Amok w panierce.
Zmienia się ludzkie widzenie wsi, sioła zyskują nowe oblicze jako miejsce zamieszkania ludzi uciekających z miast, poszukujących ciszy, oddalenia od zgiełku, od korków w godzinach szczytu, od betonowych skupisk tłamszących zieleń i lokatorów wysokich budynków. Coraz częściej na obszarach wiejskich osiedlają się osoby, które nigdy nie obsiewały pól, nie troszczyły się o owocujące sady, ani o uprawy warzyw. Sporo przybyszy pomieszkuje z daleka od miast od ciepłej wiosny, przez lato, do pierwszych, jesiennych przymrozków. Nic dziwnego, że nie są zainteresowani hodowlą zwierząt. Nieliczni decydują się na psa, kota, bardzo nieliczni stawiają stajnię i dbają o wierzchowca: konia, kucyka, osiołka. Wszyscy oczekują dla siebie wygody życia na zaciszu, wiec inwestują w swoje domy, a obejścia przekształcają pod własne potrzeby.
Nawyk nabywania produktów żywnościowych w sklepach jest już tak utrwalony, że wieś przestaje kojarzyć się ze stadkiem wszędobylskich kur, grządką marchewki, antonówkami prosto z drzewa, porami zasiewu, bielenia i sadzenia, oraz żniw, otrząsania i zbioru okopowych.
Z perspektywy lat widzę, że ubyło o dużo więcej, niż liczne stada zielononóżek, które nie dały się zapędzić do obozów dla drobiu. Zniknęła ludziom z oczu żywa obecność szarej kurki, a ci przyzwyczaili się do faktu, że nie muszą widzieć zwierzęcia, ani wiedzieć o zwierzęciu.

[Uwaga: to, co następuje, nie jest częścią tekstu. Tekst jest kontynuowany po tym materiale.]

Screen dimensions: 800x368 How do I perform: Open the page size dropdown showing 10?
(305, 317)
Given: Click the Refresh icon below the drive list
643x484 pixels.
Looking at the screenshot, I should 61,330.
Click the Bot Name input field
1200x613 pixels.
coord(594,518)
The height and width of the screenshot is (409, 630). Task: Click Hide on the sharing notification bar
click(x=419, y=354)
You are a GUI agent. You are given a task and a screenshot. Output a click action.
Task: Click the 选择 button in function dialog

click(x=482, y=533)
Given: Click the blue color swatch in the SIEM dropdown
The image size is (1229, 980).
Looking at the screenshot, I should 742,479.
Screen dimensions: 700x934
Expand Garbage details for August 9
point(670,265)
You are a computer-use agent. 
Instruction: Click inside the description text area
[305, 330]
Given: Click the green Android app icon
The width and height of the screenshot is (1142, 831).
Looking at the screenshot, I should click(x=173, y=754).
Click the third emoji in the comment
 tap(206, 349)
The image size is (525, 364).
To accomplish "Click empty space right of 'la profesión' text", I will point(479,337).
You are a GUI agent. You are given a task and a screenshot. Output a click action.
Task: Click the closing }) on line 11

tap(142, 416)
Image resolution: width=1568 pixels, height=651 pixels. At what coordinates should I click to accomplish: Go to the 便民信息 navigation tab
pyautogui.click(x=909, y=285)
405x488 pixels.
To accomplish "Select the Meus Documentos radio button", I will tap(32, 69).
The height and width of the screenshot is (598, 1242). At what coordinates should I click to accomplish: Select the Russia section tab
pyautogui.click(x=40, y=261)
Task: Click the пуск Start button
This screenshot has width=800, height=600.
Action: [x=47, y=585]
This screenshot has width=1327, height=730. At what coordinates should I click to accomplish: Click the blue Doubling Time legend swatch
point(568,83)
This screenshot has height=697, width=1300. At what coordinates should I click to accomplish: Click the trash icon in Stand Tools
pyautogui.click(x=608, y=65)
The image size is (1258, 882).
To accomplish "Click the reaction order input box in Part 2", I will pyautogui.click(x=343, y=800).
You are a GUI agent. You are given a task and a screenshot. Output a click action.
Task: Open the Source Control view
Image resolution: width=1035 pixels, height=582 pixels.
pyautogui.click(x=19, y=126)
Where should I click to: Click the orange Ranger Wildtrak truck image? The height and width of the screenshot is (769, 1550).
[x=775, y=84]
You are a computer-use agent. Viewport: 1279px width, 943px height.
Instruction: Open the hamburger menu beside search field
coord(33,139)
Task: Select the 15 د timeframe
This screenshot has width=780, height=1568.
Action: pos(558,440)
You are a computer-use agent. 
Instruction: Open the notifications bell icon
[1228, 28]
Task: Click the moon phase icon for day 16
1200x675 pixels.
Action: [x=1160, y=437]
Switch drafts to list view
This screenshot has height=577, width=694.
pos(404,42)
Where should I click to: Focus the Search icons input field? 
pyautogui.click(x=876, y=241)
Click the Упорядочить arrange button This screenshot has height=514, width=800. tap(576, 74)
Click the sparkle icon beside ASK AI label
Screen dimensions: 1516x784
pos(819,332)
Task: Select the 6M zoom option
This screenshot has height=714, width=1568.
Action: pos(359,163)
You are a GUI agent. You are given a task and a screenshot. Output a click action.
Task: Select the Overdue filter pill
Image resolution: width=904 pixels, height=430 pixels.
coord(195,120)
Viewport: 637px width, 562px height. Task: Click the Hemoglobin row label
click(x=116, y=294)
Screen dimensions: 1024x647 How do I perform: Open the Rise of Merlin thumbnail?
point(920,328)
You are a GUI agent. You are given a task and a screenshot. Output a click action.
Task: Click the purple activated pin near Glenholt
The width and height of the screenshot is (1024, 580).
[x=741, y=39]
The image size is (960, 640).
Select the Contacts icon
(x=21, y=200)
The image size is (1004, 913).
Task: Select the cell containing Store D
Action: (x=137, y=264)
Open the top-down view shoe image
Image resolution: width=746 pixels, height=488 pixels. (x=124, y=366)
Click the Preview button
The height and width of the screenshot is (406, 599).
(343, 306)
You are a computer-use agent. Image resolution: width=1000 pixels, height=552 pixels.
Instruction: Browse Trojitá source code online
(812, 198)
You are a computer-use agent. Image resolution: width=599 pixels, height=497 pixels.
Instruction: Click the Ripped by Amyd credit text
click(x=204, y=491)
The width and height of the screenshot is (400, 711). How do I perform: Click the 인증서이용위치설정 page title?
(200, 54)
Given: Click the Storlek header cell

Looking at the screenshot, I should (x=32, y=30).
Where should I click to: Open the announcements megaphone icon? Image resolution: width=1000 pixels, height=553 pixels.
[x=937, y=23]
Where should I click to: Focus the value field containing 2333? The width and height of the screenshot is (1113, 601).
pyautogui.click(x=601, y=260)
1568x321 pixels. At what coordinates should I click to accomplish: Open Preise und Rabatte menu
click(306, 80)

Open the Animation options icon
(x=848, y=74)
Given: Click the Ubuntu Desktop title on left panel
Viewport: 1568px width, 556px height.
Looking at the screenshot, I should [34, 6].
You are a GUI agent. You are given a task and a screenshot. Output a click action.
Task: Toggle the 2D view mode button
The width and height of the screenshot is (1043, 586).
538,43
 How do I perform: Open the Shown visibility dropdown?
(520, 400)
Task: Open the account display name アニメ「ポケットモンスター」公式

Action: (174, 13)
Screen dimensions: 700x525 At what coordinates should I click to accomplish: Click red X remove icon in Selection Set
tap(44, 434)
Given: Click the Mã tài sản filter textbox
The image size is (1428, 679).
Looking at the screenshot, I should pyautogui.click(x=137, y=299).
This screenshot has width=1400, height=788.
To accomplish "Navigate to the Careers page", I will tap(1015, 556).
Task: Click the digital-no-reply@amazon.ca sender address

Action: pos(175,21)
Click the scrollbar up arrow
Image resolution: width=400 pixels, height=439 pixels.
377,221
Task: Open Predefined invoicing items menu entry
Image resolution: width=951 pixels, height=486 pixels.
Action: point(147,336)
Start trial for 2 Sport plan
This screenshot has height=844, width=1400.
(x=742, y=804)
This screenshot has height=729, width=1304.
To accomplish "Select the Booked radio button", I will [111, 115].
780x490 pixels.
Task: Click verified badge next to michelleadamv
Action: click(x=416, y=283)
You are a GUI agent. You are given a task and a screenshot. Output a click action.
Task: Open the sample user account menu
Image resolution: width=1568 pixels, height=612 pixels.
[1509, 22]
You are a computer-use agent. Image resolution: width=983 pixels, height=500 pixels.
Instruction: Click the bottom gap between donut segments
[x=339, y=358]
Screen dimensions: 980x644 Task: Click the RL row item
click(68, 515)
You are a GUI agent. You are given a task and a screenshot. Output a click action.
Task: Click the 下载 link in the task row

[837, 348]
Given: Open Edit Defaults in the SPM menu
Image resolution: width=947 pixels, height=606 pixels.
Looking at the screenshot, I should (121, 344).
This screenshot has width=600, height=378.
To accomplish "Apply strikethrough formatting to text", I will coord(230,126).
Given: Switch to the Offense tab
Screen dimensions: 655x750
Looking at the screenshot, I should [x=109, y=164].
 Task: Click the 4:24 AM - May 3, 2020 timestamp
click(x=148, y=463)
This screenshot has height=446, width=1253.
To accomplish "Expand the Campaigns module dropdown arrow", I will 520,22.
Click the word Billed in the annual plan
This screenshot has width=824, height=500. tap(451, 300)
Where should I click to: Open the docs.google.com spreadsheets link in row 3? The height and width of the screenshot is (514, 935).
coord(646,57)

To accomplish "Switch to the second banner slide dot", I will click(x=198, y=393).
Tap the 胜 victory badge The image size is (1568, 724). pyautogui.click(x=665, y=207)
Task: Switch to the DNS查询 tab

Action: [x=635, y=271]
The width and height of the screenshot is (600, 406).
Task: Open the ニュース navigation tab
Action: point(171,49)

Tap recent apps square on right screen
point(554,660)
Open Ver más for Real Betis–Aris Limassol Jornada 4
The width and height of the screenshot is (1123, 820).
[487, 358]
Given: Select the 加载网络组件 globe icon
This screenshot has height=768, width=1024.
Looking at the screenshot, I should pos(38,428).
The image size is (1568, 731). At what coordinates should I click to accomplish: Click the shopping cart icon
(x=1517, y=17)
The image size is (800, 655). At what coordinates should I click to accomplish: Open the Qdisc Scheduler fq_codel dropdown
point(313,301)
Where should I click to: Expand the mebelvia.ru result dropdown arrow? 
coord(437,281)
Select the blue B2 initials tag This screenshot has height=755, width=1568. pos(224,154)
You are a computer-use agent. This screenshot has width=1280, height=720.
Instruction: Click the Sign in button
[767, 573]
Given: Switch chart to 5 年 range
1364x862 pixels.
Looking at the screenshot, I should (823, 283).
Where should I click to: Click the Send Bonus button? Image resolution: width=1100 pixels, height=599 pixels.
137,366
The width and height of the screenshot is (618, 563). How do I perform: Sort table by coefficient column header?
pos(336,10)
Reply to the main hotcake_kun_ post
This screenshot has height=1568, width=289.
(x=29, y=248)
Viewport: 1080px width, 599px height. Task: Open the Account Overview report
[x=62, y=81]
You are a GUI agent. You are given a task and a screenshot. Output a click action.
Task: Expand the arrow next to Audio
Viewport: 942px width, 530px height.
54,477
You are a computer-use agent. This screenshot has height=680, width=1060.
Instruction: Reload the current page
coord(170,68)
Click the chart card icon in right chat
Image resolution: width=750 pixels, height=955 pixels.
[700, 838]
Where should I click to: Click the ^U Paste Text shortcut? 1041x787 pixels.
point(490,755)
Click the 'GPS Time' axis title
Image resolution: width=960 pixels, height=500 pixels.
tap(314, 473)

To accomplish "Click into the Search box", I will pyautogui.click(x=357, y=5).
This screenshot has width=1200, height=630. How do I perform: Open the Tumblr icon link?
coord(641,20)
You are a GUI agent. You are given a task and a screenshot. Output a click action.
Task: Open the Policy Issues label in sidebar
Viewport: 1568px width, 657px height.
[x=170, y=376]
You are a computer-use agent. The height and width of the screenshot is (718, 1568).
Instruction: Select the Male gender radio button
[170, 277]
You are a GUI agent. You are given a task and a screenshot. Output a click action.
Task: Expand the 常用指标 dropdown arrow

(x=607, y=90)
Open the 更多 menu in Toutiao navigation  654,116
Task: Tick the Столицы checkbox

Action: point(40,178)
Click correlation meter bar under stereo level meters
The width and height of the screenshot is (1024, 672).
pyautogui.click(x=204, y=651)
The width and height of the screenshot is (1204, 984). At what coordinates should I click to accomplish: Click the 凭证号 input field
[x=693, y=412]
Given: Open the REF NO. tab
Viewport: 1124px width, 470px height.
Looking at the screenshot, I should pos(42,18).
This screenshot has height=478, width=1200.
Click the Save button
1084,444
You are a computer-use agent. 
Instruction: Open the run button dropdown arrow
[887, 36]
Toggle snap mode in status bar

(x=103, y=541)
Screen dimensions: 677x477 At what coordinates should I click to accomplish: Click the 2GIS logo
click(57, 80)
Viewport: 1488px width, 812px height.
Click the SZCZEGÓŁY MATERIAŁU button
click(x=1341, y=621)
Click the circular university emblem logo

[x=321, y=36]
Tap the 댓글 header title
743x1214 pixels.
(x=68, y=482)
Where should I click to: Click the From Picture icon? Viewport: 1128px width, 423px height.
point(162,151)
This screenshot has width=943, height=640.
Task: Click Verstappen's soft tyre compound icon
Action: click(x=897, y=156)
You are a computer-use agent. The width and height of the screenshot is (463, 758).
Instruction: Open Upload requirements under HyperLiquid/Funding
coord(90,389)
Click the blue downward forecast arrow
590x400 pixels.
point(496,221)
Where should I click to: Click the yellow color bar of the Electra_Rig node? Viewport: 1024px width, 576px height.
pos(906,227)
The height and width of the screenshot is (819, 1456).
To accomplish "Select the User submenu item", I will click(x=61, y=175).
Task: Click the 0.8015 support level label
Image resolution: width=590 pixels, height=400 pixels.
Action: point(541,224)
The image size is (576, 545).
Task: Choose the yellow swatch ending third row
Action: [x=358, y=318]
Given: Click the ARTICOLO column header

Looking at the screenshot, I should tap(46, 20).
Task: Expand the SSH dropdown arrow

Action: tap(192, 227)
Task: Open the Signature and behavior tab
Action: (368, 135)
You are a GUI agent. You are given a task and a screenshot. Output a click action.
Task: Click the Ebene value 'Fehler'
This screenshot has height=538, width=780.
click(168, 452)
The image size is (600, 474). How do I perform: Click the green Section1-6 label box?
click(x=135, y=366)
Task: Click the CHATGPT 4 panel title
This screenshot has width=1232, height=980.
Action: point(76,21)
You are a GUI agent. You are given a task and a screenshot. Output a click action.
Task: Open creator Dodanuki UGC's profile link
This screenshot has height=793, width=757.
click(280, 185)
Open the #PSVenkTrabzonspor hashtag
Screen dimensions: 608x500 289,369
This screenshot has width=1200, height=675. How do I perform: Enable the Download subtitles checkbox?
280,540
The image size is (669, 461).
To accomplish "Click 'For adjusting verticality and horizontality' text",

Wystarczyło, że jajka i mięso nieprzerwanie pojawiały i pojawiają się na stołach.
Dokonało się takie zejście z oczu, które nie ograniczyło dostaw jaj i mięsa drobiowego, a wręcz przeciwnie.
Konsumpcja jajecznic, udek i skrzydełek ma się świetnie.
Nic nie zagraża produkcji, w której żywa istota, kura, z woli człowieka, w wyniku świadomych działań człowieka, stała się składową parku maszynowego, jedną z wyciskarek, będąc jednocześnie elementem produktu finalnego w fabrykach katowania drobiu.
Żywe stworzenie stało się bardzo dosłownie przedmiotem, materiałem, komponentem. Nie spożywamy tylko jaj fermowych i udek brojlera, umyka nam z fakt, że konsumujemy strach, ból i morderczy amok w panierce.